WRITTEN EXERCISE A:
Copy the part of the forum thread on rotations in the complex plane that starts at "P: 4,513 A 90" and ends at "which equals (1+i)z+i*sqrt(2)-i+1/sqrt(2)".

PASSAGE GIVEN:
START
# Rotations in Complex Plane

by chaotixmonjuish
Tags: complex, plane, rotations
 P: 287 I'm reading this book on modern geometry and I was wondering if I'm doing these problems right: if I'm give a point 2+i and I'm suppose to rotate is 90 degrees first I move it to the origin T(z)=z-(2+i) second, I rotate it e^(pi/2*i)*z I'm not sure how to interpret that algebraically then i replace it T^-1(z)= z+(2+i) Am I actually doing this right, the book I'm reading is kind of old and doesn't have many worked examples.
 P: 4,513 A 90 degree rotation is accomplished by multiplication by i. (2+i)i = 2i -1
 P: 287 then how is a 45 degree rotation accomplished, in the one example (ill type the whole thing out) rotate by 45 degrees at point i f(z)=z-i g(z)=e^(i*pi/4)z= (1+i)z/sqrt(2) f^-1(z)=(1+i)(z-i)/sqrt(2) + i which equals (1+i)z+i*sqrt(2)-i+1/sqrt(2)
P: 4,513

## Rotations in Complex Plane

what is f(z) z-i ?

To rotate 45 degrees multiply by e^(i*theta), where theta is in radians.

45 degrees is equal to pi/4 radians.
END
GIVEN INFORMATION:
START
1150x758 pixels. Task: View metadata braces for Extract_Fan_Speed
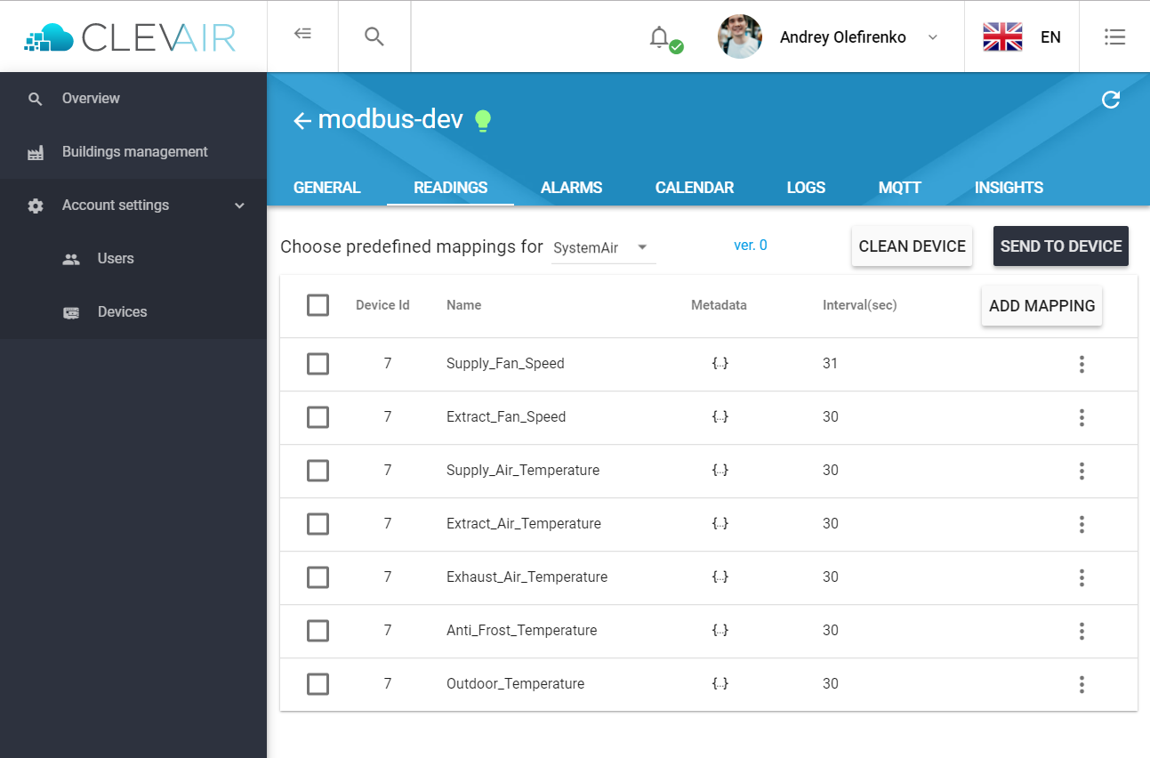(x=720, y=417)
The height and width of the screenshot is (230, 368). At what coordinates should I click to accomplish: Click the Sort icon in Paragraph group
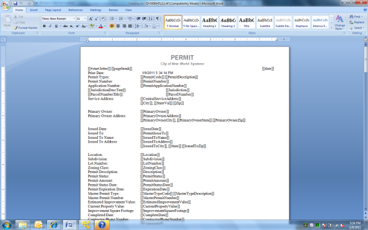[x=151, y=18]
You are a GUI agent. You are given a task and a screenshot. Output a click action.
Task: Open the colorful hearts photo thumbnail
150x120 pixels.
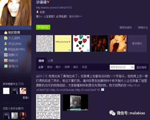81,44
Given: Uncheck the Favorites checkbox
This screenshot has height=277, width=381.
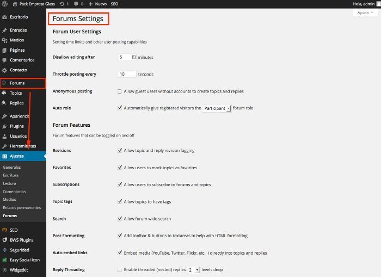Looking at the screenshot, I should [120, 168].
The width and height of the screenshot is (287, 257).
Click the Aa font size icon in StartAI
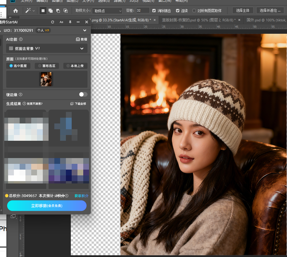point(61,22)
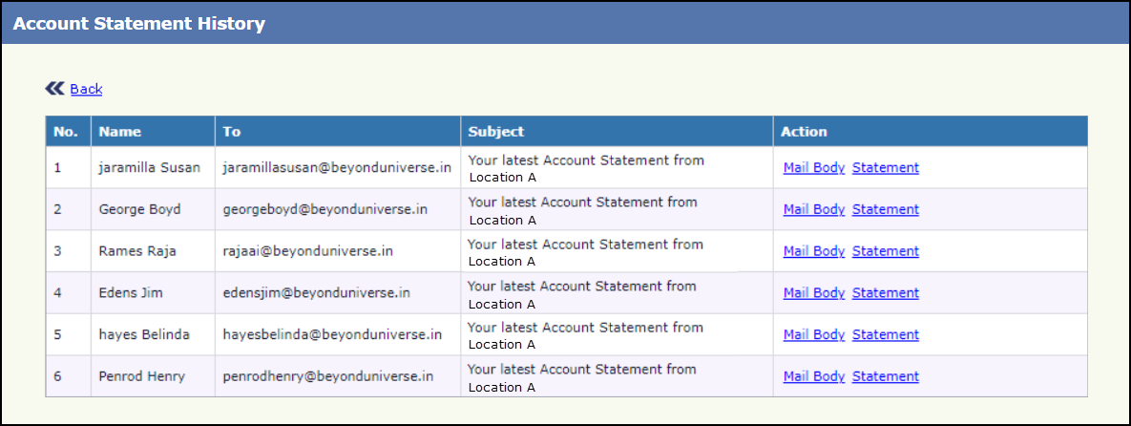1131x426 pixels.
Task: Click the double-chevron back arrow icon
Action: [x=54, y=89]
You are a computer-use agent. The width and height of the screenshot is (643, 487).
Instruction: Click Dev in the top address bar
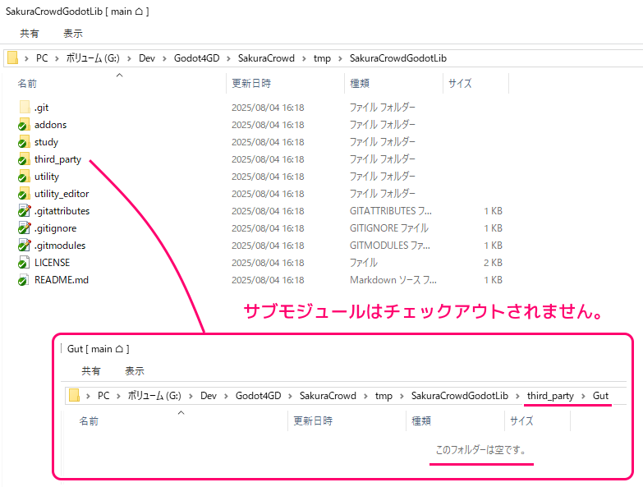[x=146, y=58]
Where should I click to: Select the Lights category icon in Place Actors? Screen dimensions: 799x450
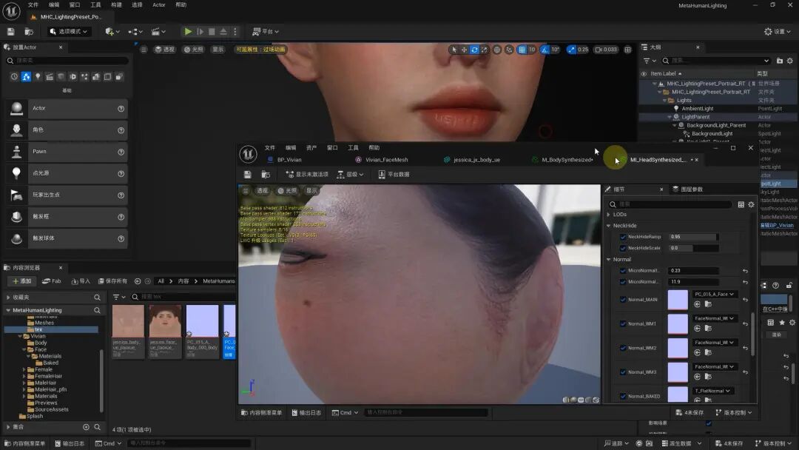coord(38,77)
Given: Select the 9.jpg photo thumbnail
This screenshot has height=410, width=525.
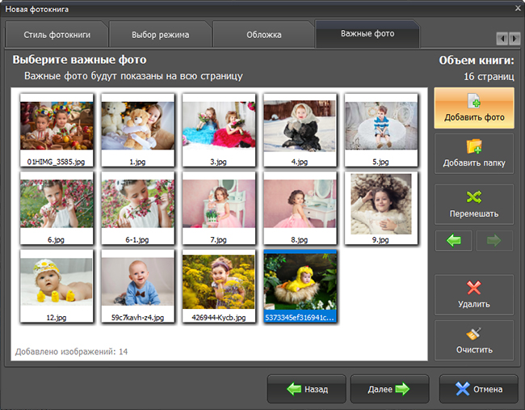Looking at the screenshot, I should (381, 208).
END
START
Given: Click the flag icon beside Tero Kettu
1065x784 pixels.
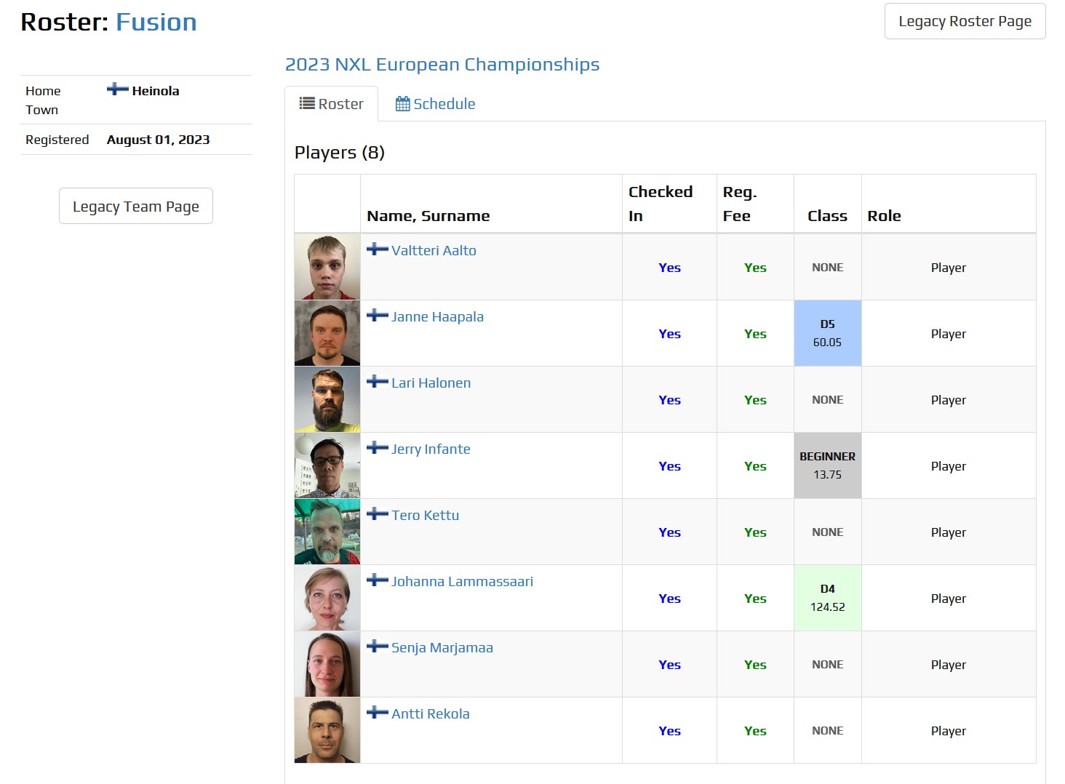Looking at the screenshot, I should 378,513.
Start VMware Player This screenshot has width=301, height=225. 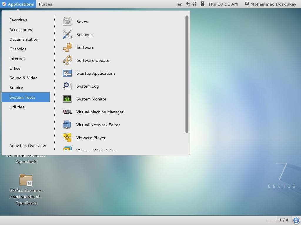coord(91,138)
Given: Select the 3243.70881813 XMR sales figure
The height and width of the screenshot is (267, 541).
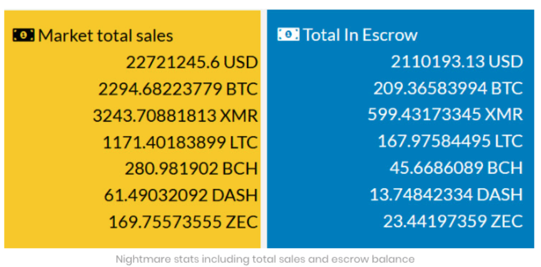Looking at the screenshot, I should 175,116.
END
WRITTEN EXERCISE B:
Repeat the lines of the records word for word, starting at the line that contains "1150x758 pixels. Task: View" and ending at the line that contains "Looking at the screenshot, I should (381, 208).", with both of those lines included. Leave the pictures out.

ANSWER A:
P: 4,513 A 90 degree rotation is accomplished by multiplication by i. (2+i)i = 2i -1
 P: 287 then how is a 45 degree rotation accomplished, in the one example (ill type the whole thing out) rotate by 45 degrees at point i f(z)=z-i g(z)=e^(i*pi/4)z= (1+i)z/sqrt(2) f^-1(z)=(1+i)(z-i)/sqrt(2) + i which equals (1+i)z+i*sqrt(2)-i+1/sqrt(2)

ANSWER B:
1150x758 pixels. Task: View metadata braces for Extract_Fan_Speed
(x=720, y=417)
The height and width of the screenshot is (230, 368). At what coordinates should I click to accomplish: Click the Sort icon in Paragraph group
[x=151, y=18]
You are a GUI agent. You are given a task and a screenshot. Output a click action.
Task: Open the colorful hearts photo thumbnail
150x120 pixels.
81,44
Given: Uncheck the Favorites checkbox
This screenshot has height=277, width=381.
Looking at the screenshot, I should [120, 168].
The width and height of the screenshot is (287, 257).
Click the Aa font size icon in StartAI
point(61,22)
1131x426 pixels.
Task: Click the double-chevron back arrow icon
Action: [x=54, y=89]
You are a computer-use agent. The width and height of the screenshot is (643, 487).
Instruction: Click Dev in the top address bar
[x=146, y=58]
Where should I click to: Select the Lights category icon in Place Actors? Screen dimensions: 799x450
coord(38,77)
Given: Select the 9.jpg photo thumbnail
This screenshot has height=410, width=525.
Looking at the screenshot, I should (381, 208).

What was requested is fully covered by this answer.